● **Directions**:
This exercise calls for the records to be repeated in full, exactly as written.

=== Records ===

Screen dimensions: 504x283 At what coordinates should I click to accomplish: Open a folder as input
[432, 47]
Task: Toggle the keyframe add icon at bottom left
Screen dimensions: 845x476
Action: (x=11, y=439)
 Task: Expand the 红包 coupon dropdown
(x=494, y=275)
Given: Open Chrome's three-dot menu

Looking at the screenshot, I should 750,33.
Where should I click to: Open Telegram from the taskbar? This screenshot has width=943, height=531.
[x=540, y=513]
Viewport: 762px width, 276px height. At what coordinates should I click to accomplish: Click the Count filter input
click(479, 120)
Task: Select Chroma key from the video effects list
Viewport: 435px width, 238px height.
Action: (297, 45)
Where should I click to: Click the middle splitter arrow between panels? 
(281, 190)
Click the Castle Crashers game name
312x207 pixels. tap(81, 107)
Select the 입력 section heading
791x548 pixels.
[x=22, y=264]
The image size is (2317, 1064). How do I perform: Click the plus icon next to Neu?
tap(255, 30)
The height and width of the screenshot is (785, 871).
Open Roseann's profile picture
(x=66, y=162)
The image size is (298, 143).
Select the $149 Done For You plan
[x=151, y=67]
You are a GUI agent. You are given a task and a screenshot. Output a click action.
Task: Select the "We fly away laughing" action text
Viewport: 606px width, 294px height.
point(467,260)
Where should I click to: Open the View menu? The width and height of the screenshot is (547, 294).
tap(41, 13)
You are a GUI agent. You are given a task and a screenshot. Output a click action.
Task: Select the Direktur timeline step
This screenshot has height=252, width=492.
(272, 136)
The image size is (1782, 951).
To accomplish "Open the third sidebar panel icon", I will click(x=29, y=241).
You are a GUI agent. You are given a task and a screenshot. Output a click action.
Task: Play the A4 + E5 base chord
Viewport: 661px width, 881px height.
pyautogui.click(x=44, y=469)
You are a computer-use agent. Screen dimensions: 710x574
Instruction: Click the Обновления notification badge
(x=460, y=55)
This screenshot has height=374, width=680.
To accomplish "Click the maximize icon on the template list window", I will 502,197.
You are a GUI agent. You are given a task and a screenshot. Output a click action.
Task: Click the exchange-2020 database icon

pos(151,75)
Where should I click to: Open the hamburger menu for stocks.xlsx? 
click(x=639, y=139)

===

● **Task answer**:
Screen dimensions: 504x283 At what coordinates should I click to accomplish: Open a folder as input
[432, 47]
Task: Toggle the keyframe add icon at bottom left
Screen dimensions: 845x476
Action: (x=11, y=439)
 Task: Expand the 红包 coupon dropdown
(x=494, y=275)
Given: Open Chrome's three-dot menu

Looking at the screenshot, I should 750,33.
Where should I click to: Open Telegram from the taskbar? This screenshot has width=943, height=531.
[x=540, y=513]
Viewport: 762px width, 276px height. At what coordinates should I click to accomplish: Click the Count filter input
click(479, 120)
Task: Select Chroma key from the video effects list
Viewport: 435px width, 238px height.
Action: (297, 45)
Where should I click to: Click the middle splitter arrow between panels? 
(281, 190)
Click the Castle Crashers game name
312x207 pixels. tap(81, 107)
Select the 입력 section heading
791x548 pixels.
[x=22, y=264]
The image size is (2317, 1064). How do I perform: Click the plus icon next to Neu?
tap(255, 30)
The height and width of the screenshot is (785, 871).
Open Roseann's profile picture
(x=66, y=162)
The image size is (298, 143).
Select the $149 Done For You plan
[x=151, y=67]
You are a GUI agent. You are given a task and a screenshot. Output a click action.
Task: Select the "We fly away laughing" action text
Viewport: 606px width, 294px height.
point(467,260)
Where should I click to: Open the View menu? The width and height of the screenshot is (547, 294).
tap(41, 13)
You are a GUI agent. You are given a task and a screenshot. Output a click action.
Task: Select the Direktur timeline step
This screenshot has height=252, width=492.
(272, 136)
The image size is (1782, 951).
To accomplish "Open the third sidebar panel icon", I will click(x=29, y=241).
You are a GUI agent. You are given a task and a screenshot. Output a click action.
Task: Play the A4 + E5 base chord
Viewport: 661px width, 881px height.
pyautogui.click(x=44, y=469)
You are a computer-use agent. Screen dimensions: 710x574
Instruction: Click the Обновления notification badge
(x=460, y=55)
This screenshot has height=374, width=680.
To accomplish "Click the maximize icon on the template list window", I will 502,197.
You are a GUI agent. You are given a task and a screenshot. Output a click action.
Task: Click the exchange-2020 database icon

pos(151,75)
Where should I click to: Open the hamburger menu for stocks.xlsx? 
click(x=639, y=139)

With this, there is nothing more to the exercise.